PROBLEM DESCRIPTION>
Go through the data below. List every line that holds the word "This".

ENTRIES SHOWN>

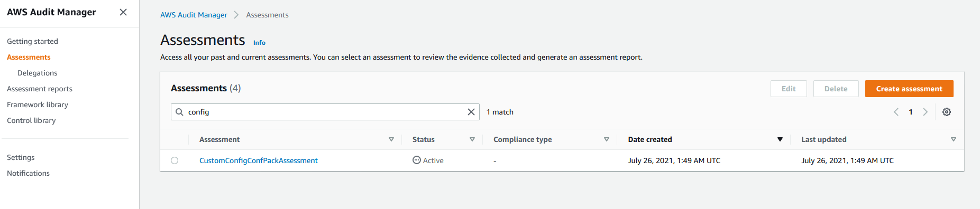Open Delegations in sidebar

(38, 73)
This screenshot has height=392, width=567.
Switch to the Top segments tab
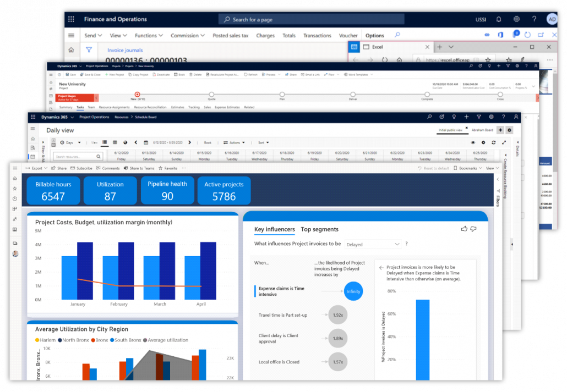tap(320, 230)
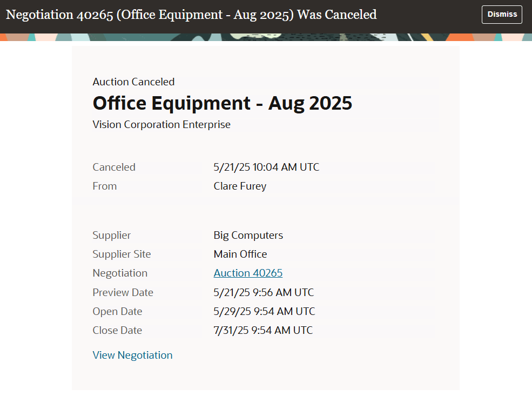The height and width of the screenshot is (396, 532).
Task: Select the supplier value Big Computers
Action: pos(248,236)

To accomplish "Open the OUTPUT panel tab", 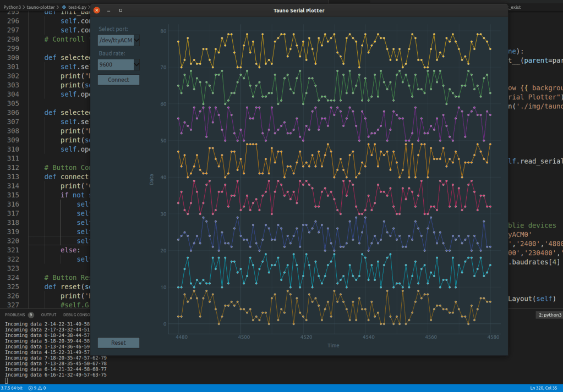I will coord(48,314).
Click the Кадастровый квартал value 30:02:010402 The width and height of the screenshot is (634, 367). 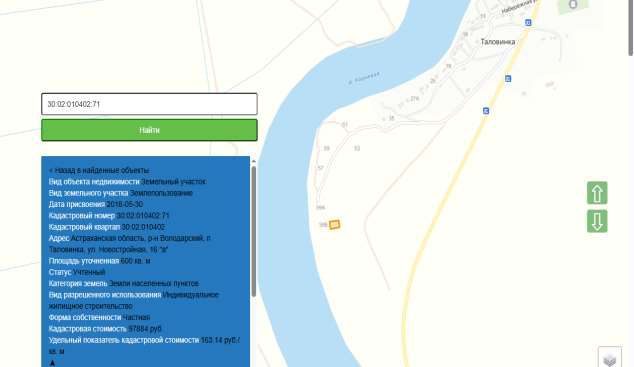pyautogui.click(x=143, y=227)
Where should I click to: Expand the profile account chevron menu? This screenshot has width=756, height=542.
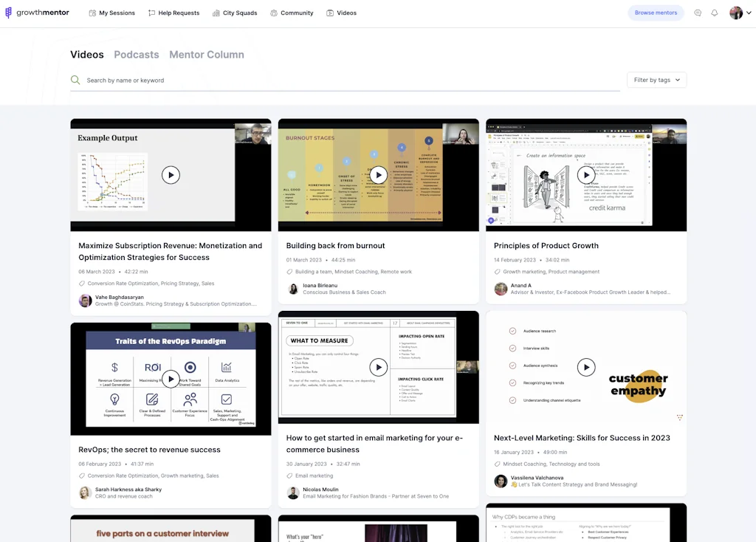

REPLY TO THE TASK>
This screenshot has height=392, width=567.
Where should I click to: Expand the profile account chevron menu? This screenshot has width=756, height=542.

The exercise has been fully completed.